Clinical Microbiology and Antimicrobial Chemotherapy. 2011; 13(1):19-39
Objectives. To determine the diagnostic and treatment patterns for acute male urethritis (AMU) in Russia.
Retrospective cross-sectional study was conducted during 2009 in 4 cities of Russia: Kaluga, Pskov, Smolensk and Tula. Data on diagnostic and treatment approaches for AMU subjects ≥16 years old were collected and analyzed using specially designed case report forms.

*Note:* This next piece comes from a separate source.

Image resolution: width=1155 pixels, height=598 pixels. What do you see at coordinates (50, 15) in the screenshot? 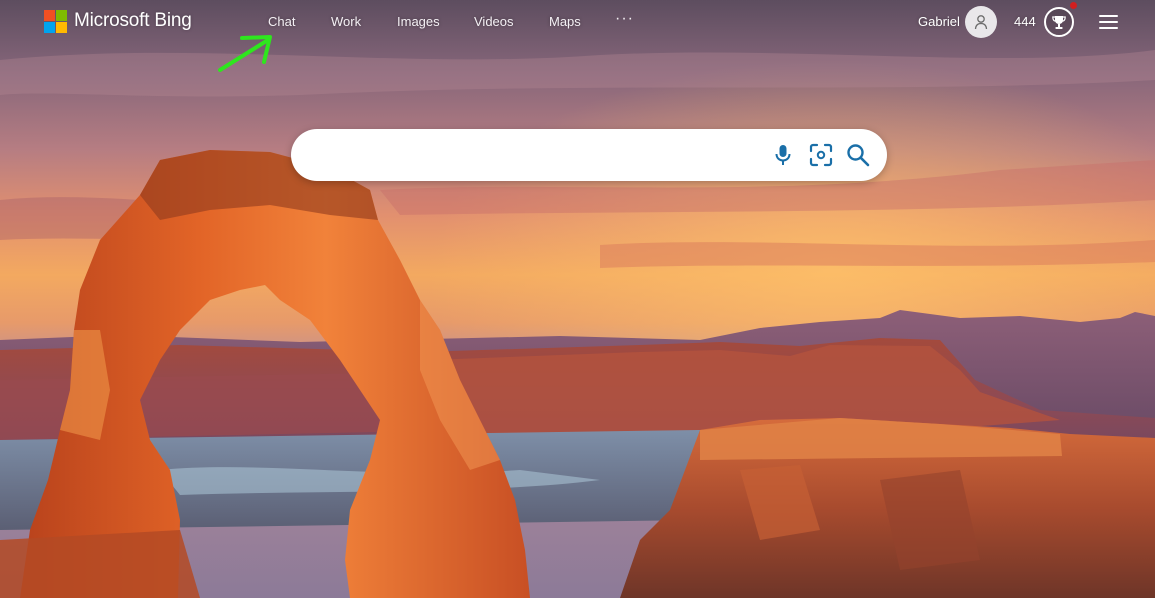
I see `logo-square-red` at bounding box center [50, 15].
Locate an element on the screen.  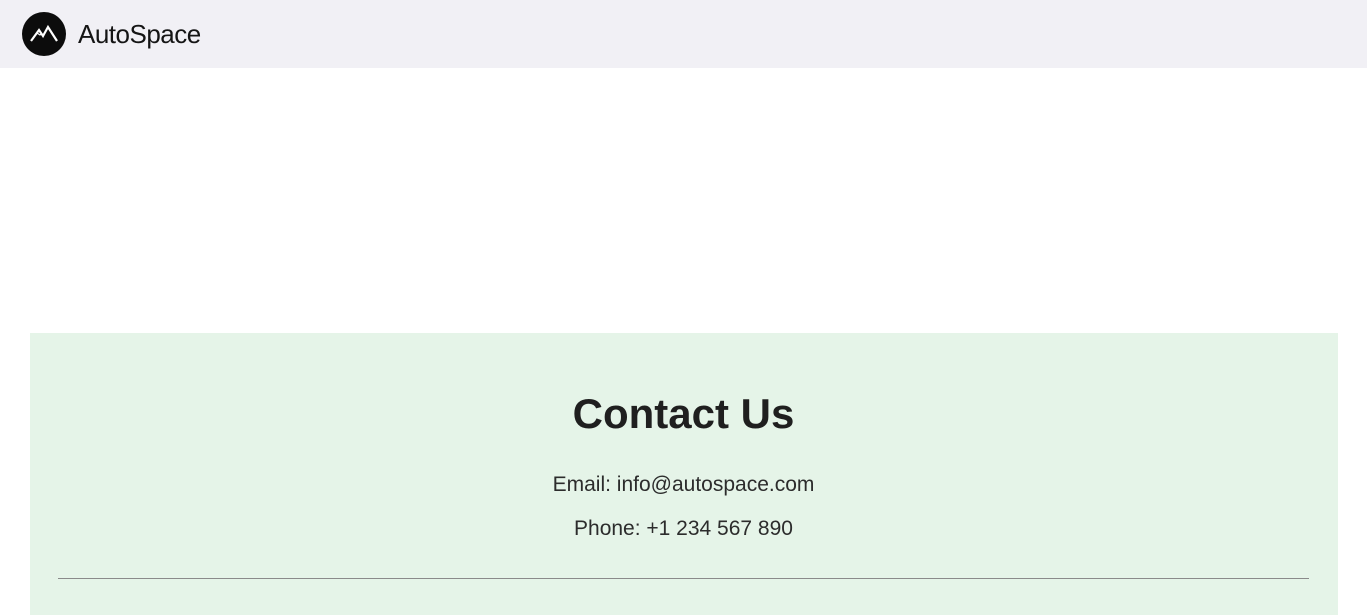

556 cases of AMU were analyzed during study period. The average age of patients was 29 years (16–68 years). The following diagnostic methods were used in 96.4% of cases (C. trachomatis: PCR (138⁄24.8%), ELISA (156⁄28.1%); N. gonorrhoeae and T. vaginalis, respectively: urethral smear microscopy (445⁄80.0% and 320⁄57.6%), PCR (109⁄19.6% and 130⁄23.4%); U. urealyticum and M. hominis, respectively: bacteriology (140⁄25.2% and 135⁄24.3%), PCR (135⁄24.3% and 133⁄23.9%); M. genitalium: PCR (135⁄24.3%). The most common diagnosis in center #1 was gonococcal urethritis (GU) (61.7%), in centers ##2, 3, 5 – non-gonococcal urethritis (NGU) (68.0, 54.7, 66.3%), in center #4 – unspecified urethritis (45.1%) and NGU (36.3%). Treatment patterns included antimicrobials (ABx) solely in 66.3, and ABx + non-ABx – in 32.2% of cases.
According to the results, use of standard methods for AMU diagnosis was rather rare and ABx treatment in some cases was not in compliance with modern practical guidelines for STD and AMU.